Liam Proven reports via The Register: Bad news for those who want to play with OpenVMS in non-production use. Older versions are disappearing, and the terms are getting much more restrictive. The corporation behind the continued development of OpenVMS, VMS Software, Inc. — or VSI to its friends, if it has any left after this — has announced the latest Updates to the Community Program. The news does not look good: you can’t get the Alpha and Itanium versions any more, only a limited x86-64 edition.

OpenVMS is one of the granddaddies of big serious OSes. A direct descendant of the OSes that inspired DOS, CP/M, OS/2, and Windows, as well as the native OS of the hardware on which Unix first went 32-bit, VMS has been around for nearly half a century. For decades, its various owners have offered various flavors of “hobbyist program” under which you could get licenses to install and run it for free, as long as it wasn’t in production use. Since Compaq acquired DEC, then HP acquired Compaq, its prospects looked checkered. HP officially killed it off in 2013, then in 2014 granted it a reprieve and sold it off instead. New owner VSI ported it to x86-64, releasing that new version 9.2 in 2022. Around this time last year, we covered VSI adding AMD support and opening a hobbyist program of its own. It seems from the latest announcement that it has been disappointed by the reception: “Despite our initial aspirations for robust community engagement, the reality has fallen short of our expectations. The level of participation in activities such as contributing open source software, creating wiki articles, and providing assistance on forums has not matched the scale of the program. As a result, we find ourselves at a crossroads, compelled to reassess and recalibrate our approach.”

Although HPE stopped offering hobbyist licenses for the original VAX versions of OpenVMS in 2020, VSI continued to maintain OpenVMS 8 (in other words, the Alpha and Itanium editions) while it worked on version 9 for x86-64. VSI even offered a Student Edition, which included a freeware Alpha emulator and a copy of OpenVMS 8.4 to run inside it.
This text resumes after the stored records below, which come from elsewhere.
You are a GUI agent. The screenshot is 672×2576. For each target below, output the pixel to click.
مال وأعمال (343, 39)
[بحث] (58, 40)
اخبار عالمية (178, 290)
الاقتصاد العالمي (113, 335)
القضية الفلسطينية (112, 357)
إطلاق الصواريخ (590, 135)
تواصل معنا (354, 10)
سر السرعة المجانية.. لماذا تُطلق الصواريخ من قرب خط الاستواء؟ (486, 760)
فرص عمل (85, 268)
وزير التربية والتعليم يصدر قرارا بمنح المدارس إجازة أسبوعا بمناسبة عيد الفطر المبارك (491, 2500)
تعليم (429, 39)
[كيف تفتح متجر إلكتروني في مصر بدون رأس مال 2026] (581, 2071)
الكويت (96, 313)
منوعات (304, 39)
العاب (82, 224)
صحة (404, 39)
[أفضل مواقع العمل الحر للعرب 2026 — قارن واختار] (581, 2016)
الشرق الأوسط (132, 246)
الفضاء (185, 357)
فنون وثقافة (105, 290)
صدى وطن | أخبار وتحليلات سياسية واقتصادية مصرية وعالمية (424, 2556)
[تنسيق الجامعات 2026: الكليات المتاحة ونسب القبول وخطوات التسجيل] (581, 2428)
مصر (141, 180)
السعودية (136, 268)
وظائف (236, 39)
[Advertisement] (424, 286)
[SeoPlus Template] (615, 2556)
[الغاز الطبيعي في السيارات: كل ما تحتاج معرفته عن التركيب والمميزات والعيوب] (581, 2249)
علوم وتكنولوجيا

Those licenses run out in 2025, and they won’t be renewed. If you have vintage DEC Alpha or HP Integrity boxes with Itanic chips, you won’t be able to get a legal licensed copy of OpenVMS for them, or renew the license of any existing installations — unless you pay, of course. There will still be a Community license edition, but from now on it’s x86-64 only. Although OpenVMS 9 mainly targets hypervisors anyway, it does support bare-metal operations on a single model of HPE server, the ProLiant DL380 Gen10. If you have one of them to play with — well, tough. Now Community users only get a VM image, supplied as a VMWare .vmdk file. It contains a ready-to-go “OpenVMS system disk with OpenVMS, compilers and development tools installed.” Its license runs for a year, after which you will get a fresh copy. This means you won’t be able to configure your own system and keep it alive — you’ll have to recreate it, from scratch, annually. The only alternative for those with older systems is to apply to be an OpenVMS Ambassador.